Data sizes for modern applications are in the hundreds of gigabytes and are rapidly approaching terabyte levels. Popular examples of such applications include multimedia-on-demand, digital libraries, data mining, and digital special effects. In addition, many of these applications have real time or continuity constraints. Even in those that do not, overall throughput is an important metric. Due to these trends, system performance has become critically dependent on the performance of its storage system.

Tertiary storage offers the potential of cheap storage media. One tradeoff is higher latency. Amortizing such latency in a storage hierarchy presents an intrinsic challenge; there are interdependencies between important design choices of a storage hierarchy.

Our work is directed at the design and optimization of resource management algorithms at all levels of the storage hierarchy, particularly with respect to multimedia applications.

Goals

The goal of this research tool is to provide a framework for performance evaluation of storage hierarchies. The focus of this research is storage and retrieval of data objects residing in secondary and tertiary layers of a storage hierarchy. Our tool is a work in progress involving cutting edge research concepts.

Our tool provides interfaces for easy construction and performance evaluation of hierarchical storage systems. Not only for simple reading and writing, our tool allows for the specification of data layouts across one or multiple storage devices.
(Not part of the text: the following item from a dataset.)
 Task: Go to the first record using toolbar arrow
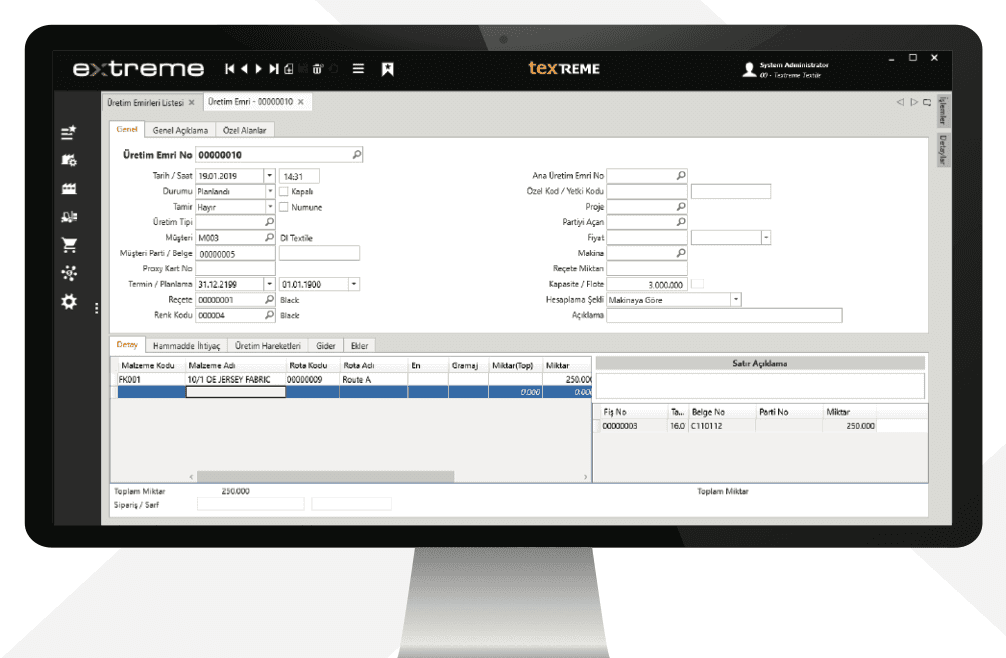pos(230,69)
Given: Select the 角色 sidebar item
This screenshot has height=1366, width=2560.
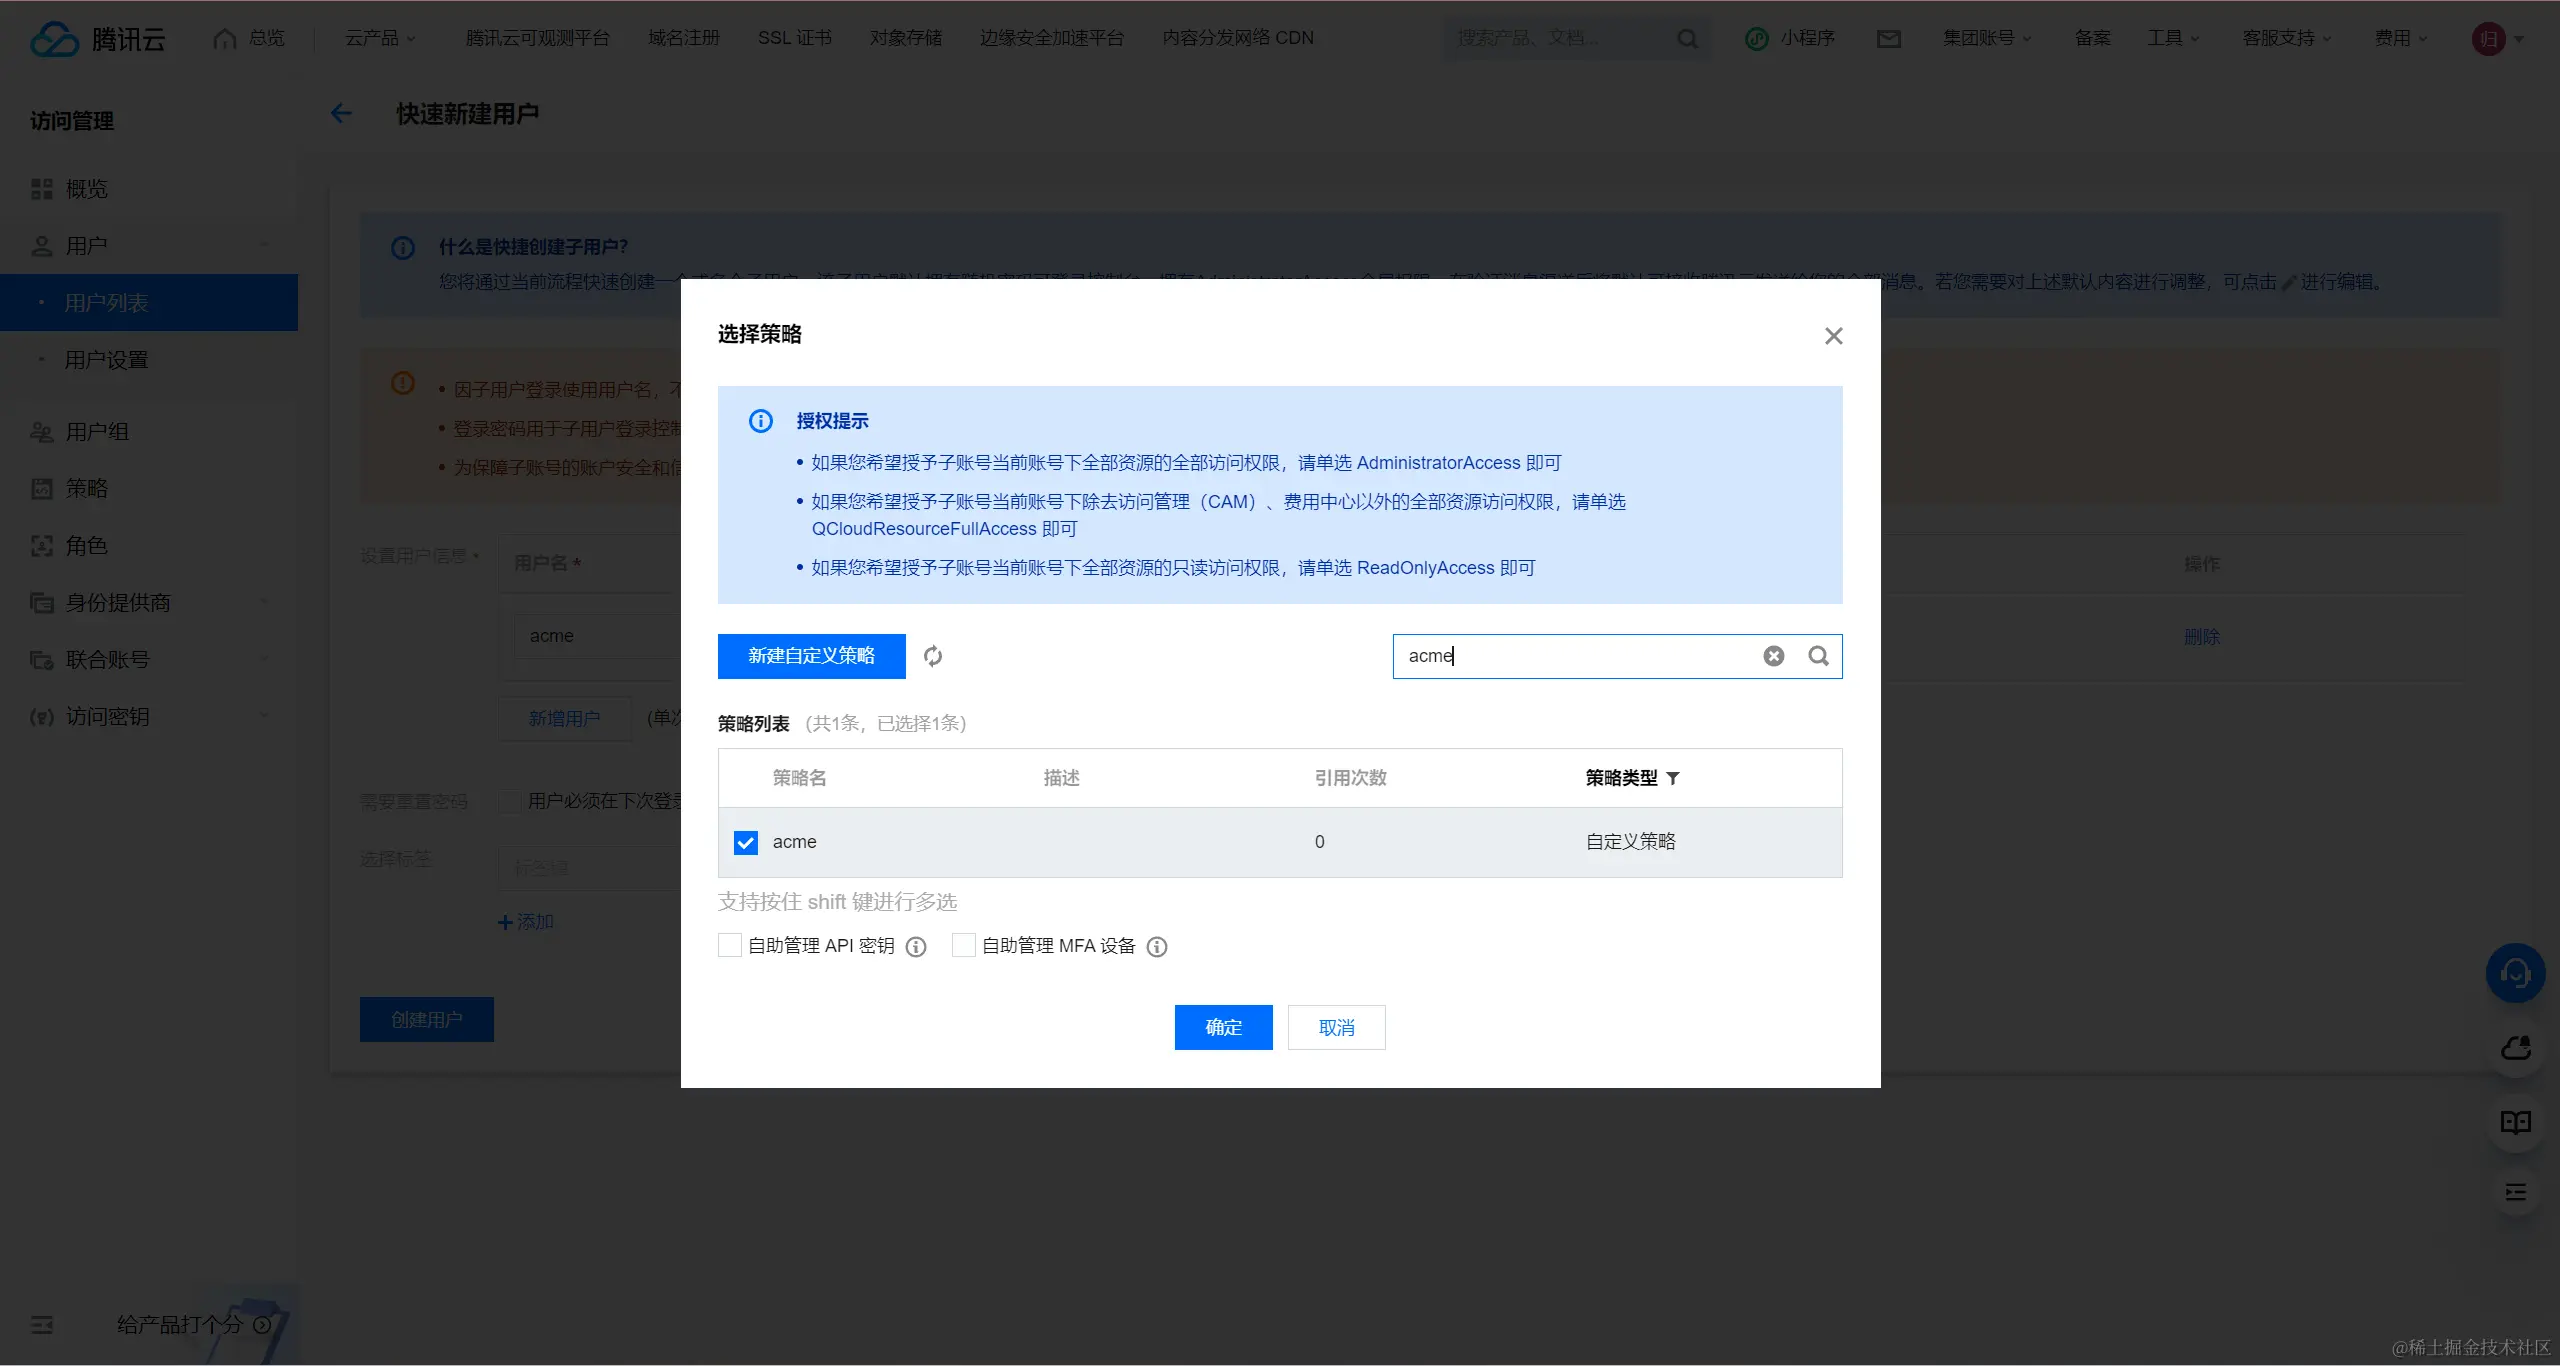Looking at the screenshot, I should tap(84, 545).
Future objects will facilitate organization of multimedia (or any data) objects throughout the entire storage hierarchy, as well as determining which service guarantees are possible for retrieval of the data.

This project represents a fundamentally important step in a better understanding of hierarchical storage systems. It is this understanding that will lead to next generation systems that can support terabytes of data alongside with real time constraints of modern applications.